• Exercise objective:
Select all lines holding the word "size" from the entries that follow.

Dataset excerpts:
··········

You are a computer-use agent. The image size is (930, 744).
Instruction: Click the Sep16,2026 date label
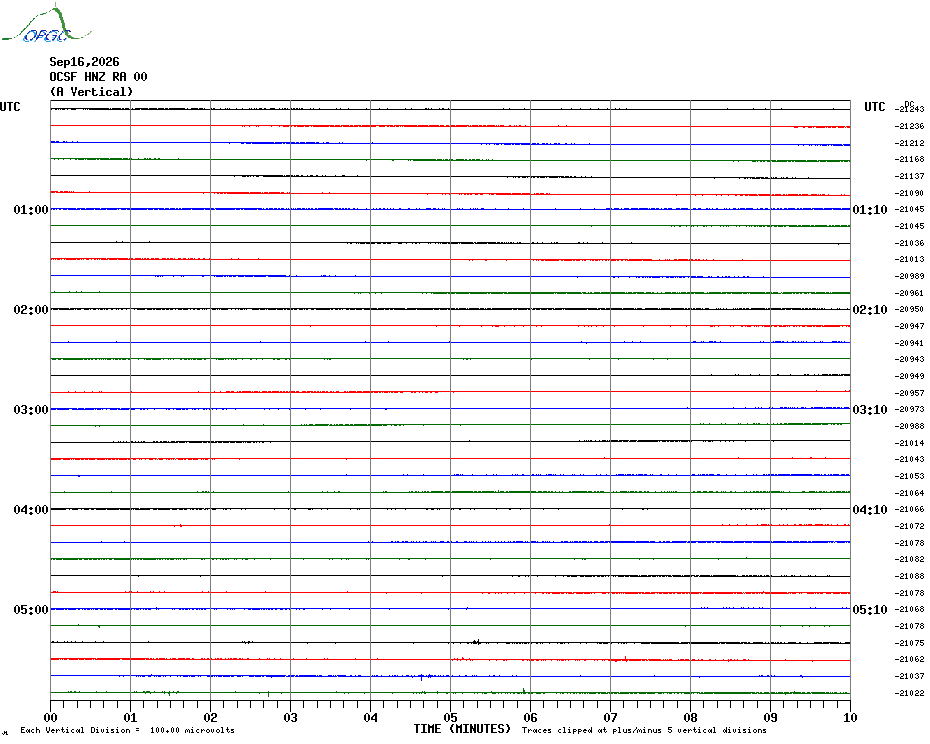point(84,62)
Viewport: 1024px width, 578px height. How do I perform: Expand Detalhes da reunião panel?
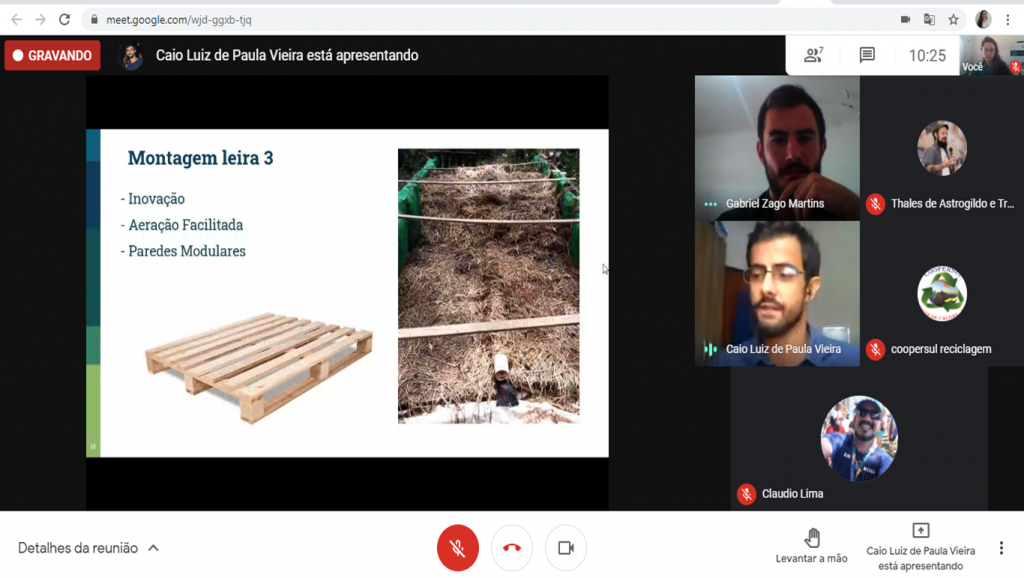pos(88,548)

··········

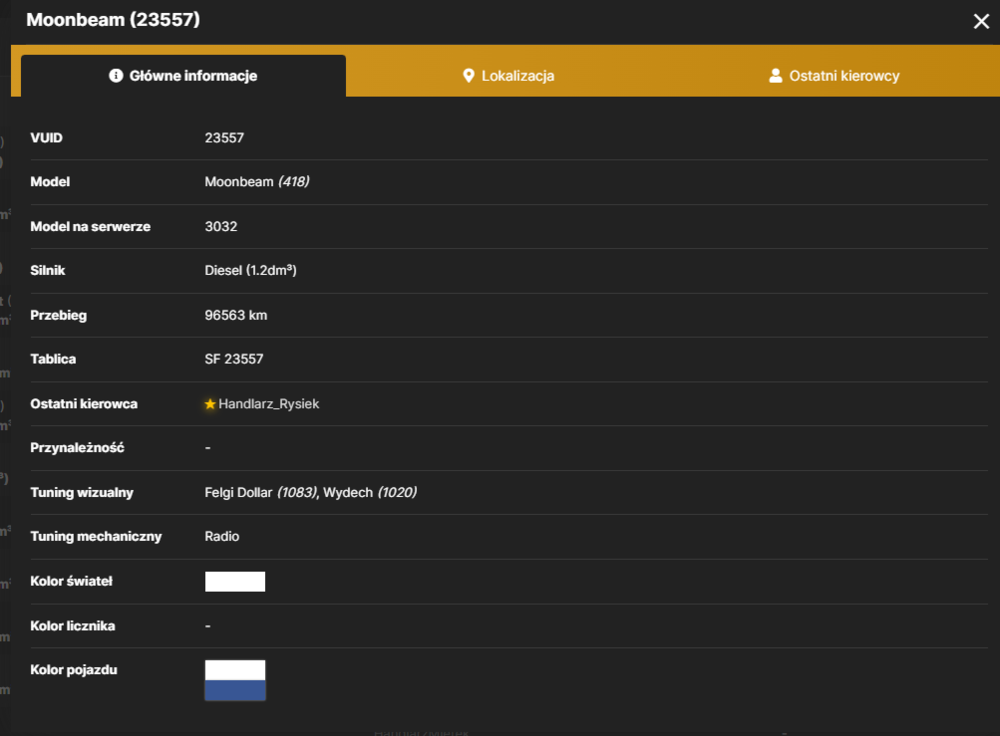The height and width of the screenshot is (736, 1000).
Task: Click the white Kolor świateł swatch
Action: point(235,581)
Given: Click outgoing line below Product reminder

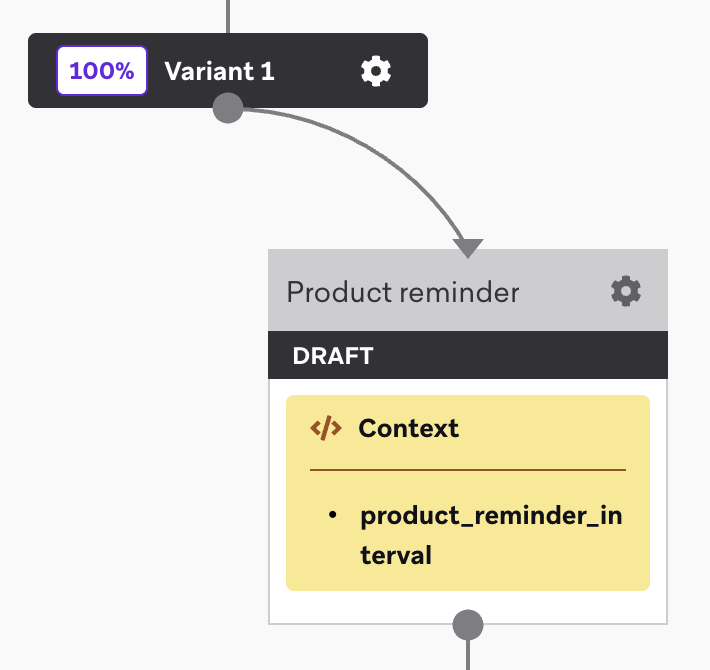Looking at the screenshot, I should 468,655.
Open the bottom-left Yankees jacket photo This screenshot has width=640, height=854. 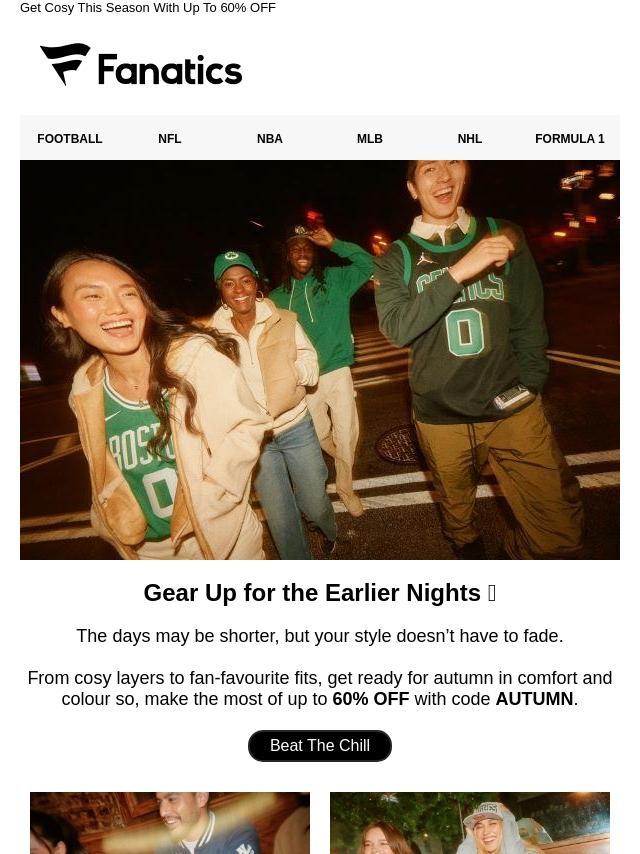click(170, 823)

··········

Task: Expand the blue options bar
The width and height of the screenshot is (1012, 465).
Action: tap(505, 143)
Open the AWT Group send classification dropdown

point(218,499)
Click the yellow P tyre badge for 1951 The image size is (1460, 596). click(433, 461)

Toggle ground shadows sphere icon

··········

• Answer space:
You are a computer-use agent. The image size is (930, 744).
Click the yellow P tyre badge for 1951 The image size is (1460, 596). click(433, 461)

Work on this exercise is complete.